Sure, forestalling the latest China tariffs will help avoid a big hit to the profits of retailers and importers over the next few months — and it helps prevent American consumers from facing sticker shock during their holiday shopping.

But this is about something more consequential than a 10 percent tariff on iPhones. It’s really about the widening schism between the world’s two largest economies — one that cannot be reversed with a concession on tariffs by the president or with some soybean purchases by the Chinese. This clash is increasingly becoming part of the landscape that every global business must navigate.

The same could be said about the other geopolitical fires that risk flaring up. What will be the future of Hong Kong as China responds to pro-democracy protesters there? Will Britain leave the European Union on Oct. 31 as planned, and on what terms? Can India and Pakistan avoid a devastating armed conflict over Kashmir?

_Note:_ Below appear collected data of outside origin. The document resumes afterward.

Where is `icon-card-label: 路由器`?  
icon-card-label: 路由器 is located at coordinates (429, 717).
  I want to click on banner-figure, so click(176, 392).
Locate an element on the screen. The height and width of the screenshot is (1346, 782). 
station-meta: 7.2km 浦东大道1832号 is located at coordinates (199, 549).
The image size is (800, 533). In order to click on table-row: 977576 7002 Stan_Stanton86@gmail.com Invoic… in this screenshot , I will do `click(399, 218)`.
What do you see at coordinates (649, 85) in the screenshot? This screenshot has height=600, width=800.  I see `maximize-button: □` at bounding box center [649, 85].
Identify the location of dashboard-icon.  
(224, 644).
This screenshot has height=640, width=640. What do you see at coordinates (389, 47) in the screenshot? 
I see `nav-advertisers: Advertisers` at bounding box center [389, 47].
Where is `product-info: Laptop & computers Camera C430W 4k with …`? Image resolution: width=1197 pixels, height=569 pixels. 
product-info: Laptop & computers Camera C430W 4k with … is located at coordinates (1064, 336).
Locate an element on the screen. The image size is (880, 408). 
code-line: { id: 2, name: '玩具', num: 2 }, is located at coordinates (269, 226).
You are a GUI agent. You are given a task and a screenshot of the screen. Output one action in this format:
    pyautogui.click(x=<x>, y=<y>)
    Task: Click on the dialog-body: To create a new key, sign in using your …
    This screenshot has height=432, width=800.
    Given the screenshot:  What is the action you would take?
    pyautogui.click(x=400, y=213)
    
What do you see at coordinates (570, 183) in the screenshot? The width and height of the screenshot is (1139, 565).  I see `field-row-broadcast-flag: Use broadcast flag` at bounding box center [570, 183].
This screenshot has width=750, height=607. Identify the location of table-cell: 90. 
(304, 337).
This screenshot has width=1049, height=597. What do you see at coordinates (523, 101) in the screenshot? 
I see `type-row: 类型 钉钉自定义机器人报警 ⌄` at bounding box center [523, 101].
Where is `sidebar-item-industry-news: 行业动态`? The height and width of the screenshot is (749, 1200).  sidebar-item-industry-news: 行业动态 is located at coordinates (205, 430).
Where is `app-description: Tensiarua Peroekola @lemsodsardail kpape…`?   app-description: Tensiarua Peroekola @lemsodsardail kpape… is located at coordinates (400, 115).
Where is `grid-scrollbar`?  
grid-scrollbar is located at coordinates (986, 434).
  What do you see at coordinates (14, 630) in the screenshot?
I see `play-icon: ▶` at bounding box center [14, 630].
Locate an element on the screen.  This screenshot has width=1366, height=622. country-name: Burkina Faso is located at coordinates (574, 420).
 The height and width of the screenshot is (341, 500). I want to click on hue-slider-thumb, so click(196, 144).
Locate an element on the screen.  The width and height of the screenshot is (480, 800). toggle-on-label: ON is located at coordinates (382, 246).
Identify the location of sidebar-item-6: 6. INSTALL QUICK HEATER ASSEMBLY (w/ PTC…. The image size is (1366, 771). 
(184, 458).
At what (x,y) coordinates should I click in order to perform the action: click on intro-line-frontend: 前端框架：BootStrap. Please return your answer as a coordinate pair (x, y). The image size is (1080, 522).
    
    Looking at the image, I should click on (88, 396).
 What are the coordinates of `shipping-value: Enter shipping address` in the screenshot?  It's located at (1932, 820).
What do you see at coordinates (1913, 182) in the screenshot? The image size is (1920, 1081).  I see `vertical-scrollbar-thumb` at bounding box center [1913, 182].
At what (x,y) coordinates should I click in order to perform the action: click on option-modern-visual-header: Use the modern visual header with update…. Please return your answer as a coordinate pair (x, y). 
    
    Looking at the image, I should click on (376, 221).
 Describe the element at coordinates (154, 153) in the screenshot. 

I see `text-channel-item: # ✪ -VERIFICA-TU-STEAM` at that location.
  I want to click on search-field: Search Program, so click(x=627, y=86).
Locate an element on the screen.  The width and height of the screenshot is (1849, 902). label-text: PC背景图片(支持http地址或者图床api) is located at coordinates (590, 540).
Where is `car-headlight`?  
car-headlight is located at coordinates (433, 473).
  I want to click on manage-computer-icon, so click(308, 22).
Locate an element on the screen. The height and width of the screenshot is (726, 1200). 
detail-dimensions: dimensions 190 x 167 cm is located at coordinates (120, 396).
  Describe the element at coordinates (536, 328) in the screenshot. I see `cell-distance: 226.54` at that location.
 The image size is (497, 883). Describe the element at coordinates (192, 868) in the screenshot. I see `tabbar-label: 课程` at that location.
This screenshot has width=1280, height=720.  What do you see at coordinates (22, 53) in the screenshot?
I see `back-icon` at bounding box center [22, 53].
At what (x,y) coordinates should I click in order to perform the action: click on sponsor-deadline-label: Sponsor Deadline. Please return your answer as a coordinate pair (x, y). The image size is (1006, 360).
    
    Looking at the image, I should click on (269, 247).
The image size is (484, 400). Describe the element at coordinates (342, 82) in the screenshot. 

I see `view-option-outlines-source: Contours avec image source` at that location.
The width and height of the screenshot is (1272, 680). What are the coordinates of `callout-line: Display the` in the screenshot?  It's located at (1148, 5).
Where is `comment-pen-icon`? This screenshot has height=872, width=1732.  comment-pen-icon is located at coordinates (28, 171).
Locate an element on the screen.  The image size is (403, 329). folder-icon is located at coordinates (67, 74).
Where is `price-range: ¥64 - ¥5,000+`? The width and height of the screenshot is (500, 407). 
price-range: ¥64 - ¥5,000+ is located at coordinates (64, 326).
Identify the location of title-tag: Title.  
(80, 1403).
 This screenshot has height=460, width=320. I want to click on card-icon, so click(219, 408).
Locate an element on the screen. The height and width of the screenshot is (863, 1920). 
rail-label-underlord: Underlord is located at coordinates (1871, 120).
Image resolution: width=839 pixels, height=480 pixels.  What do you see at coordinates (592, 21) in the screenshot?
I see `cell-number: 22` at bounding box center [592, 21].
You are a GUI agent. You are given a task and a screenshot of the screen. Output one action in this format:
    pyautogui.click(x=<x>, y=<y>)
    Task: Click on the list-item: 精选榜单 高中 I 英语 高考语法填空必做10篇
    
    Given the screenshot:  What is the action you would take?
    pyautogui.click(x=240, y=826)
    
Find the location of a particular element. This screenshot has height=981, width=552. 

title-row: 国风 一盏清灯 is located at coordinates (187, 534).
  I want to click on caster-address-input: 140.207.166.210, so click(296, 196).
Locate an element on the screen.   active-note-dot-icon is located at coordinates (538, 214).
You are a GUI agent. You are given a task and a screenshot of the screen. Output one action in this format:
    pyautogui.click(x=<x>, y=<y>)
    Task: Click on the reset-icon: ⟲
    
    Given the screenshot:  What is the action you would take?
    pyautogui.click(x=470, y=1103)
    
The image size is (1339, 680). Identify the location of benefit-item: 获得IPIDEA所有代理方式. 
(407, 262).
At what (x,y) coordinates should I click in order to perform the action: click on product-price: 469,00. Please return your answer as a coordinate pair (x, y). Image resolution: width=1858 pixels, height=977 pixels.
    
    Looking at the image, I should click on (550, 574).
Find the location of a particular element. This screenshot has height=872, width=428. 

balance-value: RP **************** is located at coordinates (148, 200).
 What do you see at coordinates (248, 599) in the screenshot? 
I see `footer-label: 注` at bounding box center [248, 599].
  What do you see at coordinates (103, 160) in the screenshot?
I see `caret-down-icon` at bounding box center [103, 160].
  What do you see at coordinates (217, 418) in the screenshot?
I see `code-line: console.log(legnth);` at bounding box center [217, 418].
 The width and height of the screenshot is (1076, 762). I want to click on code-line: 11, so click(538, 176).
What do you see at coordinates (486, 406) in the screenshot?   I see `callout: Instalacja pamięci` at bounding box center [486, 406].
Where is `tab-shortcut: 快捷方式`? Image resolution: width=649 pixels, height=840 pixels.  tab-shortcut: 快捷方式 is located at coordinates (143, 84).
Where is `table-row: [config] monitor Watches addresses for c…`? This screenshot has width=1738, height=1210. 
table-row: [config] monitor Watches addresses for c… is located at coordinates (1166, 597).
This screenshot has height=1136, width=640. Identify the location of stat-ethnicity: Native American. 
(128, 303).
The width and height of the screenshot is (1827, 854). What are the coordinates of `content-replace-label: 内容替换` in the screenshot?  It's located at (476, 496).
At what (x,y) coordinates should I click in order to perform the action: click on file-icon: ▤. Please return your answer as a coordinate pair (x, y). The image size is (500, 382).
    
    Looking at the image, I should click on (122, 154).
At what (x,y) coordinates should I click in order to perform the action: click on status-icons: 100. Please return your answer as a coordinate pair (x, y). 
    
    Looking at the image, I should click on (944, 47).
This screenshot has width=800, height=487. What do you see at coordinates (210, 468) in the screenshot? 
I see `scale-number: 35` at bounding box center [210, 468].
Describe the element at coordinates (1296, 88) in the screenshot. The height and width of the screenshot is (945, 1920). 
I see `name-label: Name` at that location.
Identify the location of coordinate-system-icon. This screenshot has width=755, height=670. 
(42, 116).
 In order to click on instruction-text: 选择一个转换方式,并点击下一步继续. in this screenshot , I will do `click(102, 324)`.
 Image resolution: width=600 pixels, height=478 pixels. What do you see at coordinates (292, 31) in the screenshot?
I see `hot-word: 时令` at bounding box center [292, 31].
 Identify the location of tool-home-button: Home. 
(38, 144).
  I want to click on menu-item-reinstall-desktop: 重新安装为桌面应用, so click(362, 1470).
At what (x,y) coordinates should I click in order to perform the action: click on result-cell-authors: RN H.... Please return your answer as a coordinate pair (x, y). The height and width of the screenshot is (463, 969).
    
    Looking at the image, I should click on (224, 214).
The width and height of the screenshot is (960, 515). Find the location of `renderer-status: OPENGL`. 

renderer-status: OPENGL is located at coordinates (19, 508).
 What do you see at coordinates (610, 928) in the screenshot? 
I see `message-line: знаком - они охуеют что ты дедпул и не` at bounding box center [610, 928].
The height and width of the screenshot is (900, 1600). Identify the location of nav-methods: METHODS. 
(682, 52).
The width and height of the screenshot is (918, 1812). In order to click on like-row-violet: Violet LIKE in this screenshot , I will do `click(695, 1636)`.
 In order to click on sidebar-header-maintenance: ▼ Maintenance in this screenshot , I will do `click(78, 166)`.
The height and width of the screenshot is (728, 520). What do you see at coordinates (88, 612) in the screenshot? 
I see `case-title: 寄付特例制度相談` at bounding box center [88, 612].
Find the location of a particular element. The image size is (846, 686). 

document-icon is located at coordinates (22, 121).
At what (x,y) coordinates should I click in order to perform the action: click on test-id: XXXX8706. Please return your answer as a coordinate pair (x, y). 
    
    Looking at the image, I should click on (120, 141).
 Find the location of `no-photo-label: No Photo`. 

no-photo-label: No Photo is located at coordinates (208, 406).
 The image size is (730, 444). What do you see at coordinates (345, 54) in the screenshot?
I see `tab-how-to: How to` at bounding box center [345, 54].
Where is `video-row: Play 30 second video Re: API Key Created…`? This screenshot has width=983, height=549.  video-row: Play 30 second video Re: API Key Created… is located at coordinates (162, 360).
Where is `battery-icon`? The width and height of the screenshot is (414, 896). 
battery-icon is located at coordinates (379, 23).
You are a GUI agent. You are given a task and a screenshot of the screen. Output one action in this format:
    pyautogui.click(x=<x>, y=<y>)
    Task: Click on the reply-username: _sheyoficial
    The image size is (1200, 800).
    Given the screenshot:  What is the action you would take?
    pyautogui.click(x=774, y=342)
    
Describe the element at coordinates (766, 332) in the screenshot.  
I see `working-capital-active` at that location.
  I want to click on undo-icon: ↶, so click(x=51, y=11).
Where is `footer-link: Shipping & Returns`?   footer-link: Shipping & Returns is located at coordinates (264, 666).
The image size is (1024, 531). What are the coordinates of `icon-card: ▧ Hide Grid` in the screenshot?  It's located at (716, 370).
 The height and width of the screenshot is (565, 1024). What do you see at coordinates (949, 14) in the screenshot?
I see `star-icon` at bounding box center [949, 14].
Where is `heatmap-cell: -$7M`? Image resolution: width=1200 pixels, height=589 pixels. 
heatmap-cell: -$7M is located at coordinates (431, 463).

Oh, and the European economy may be heading toward recession; global central banks are largely at the end of the road in terms of what they can do to offset a new slump; and there is political dysfunction in many of the world’s biggest democracies that could limit their ability to respond to a new recession with fiscal policy or other tools.

If you’re a corporate C.E.O. making investment decisions, the environment in which you operate is shifting beneath your feet. Even with a seemingly bottomless supply of cheap capital available and a very low corporate tax rate, it feels awfully risky out there.

And indeed, through the first half of the year, falling business investment was a drag on American economic growth.

The latest developments don’t mean that a recession, or even a severe slowdown, is a certainty. The Federal Reserve, unlike its counterparts in other major economies, still has some room to cut interest rates to try to stimulate activity, and has shown it is willing to use that power. And American consumers have proved quite resilient this year even as business spending has stumbled; perhaps that will remain true.